§ **SELECTED PASSAGE**:

# Bunch of New Leases Available



## triseven (Sep 17, 2007)

Hi everyone!  I'm new here and, thanks to some random posts in this section, I was able to find a great little piece of property in Greene County.  I found the property through Plum Creek Timber.  They just posted about 2 dozen new leases on Friday afternoon.  The leases are all within 2 hours of Atlanta and range in size from 35 acres to well over 1000 acres.  I was lucky to find just the right size for my budget and to be the first one to put my name in for it.  The website is www.plumcreekrecreation.com

My understanding is that once you find a piece you'd be interested in leasing, you put your name in on it via email.  They will then notify you if you are the first person to reserve that property.  After that, you've got 7 days to get your ducks in a row (i.e.  preview the property, get $ together, recruit members, etc.).  If you don't like to property or decide not to move forward, I don't believe you are under any obligation.

Dataset excerpt:
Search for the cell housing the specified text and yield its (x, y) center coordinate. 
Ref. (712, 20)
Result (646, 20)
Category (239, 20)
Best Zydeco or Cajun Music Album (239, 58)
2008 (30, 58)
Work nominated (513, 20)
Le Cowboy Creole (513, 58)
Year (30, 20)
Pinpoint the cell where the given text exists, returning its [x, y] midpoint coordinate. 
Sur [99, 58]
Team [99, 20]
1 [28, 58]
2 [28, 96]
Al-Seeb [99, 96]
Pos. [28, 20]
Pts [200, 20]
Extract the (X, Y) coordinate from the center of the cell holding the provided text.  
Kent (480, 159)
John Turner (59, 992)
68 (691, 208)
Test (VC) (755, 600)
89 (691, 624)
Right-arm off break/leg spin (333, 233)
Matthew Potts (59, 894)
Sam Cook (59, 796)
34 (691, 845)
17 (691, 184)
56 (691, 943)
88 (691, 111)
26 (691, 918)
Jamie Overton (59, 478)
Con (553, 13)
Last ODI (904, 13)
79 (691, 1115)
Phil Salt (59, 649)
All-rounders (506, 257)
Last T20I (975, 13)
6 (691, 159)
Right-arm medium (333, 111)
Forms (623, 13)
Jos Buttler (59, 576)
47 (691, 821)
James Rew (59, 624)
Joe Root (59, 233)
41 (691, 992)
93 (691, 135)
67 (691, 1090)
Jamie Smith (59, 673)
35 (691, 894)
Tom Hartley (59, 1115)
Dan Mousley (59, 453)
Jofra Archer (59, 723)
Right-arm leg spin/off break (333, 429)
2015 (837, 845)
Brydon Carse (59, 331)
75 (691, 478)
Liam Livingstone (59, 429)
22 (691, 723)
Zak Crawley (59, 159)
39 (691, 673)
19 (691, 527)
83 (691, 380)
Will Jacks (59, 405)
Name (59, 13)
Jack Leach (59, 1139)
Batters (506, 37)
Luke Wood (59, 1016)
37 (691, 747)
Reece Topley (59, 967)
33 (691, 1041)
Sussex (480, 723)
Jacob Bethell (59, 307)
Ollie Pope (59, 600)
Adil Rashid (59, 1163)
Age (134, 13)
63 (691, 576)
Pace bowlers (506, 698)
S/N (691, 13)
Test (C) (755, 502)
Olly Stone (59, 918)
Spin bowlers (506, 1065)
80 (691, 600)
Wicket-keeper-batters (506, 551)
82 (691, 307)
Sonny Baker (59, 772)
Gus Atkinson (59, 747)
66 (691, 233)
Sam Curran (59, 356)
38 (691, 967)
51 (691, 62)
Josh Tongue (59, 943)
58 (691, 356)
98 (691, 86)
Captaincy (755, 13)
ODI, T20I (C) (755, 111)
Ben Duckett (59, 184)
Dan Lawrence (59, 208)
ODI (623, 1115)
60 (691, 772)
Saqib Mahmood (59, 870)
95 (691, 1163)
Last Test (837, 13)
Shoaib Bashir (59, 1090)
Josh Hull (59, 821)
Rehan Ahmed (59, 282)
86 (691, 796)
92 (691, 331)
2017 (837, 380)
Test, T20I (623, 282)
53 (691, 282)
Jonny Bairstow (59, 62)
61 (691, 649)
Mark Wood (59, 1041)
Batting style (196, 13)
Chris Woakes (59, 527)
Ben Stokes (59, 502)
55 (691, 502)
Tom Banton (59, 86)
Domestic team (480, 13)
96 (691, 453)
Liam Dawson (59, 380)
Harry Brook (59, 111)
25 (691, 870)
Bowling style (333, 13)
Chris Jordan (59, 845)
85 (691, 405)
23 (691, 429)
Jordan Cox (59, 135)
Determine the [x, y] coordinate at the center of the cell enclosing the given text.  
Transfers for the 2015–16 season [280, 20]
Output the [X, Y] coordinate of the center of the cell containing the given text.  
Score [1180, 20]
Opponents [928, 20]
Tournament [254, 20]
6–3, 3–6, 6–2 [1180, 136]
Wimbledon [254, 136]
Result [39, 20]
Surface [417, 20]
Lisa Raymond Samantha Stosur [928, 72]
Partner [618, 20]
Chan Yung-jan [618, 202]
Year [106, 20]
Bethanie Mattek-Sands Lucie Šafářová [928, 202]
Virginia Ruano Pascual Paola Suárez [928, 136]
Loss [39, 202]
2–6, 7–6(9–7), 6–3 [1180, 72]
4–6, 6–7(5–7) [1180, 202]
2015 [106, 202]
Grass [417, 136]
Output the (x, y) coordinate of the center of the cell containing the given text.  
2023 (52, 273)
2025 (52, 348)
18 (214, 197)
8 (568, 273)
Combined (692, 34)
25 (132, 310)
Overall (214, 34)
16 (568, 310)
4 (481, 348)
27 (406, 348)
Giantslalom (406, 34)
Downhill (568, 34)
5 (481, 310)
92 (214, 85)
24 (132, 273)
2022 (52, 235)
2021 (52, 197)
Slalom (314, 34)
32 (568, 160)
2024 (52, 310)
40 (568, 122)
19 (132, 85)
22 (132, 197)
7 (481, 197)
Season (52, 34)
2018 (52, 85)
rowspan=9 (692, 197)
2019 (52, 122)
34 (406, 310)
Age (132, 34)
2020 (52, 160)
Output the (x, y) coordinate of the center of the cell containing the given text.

§ **SET EXERCISE**: In the forum post about new land leases, how many days does a person get to prepare after learning they are the first to reserve a property?

§ **SOLUTION**: Seven days.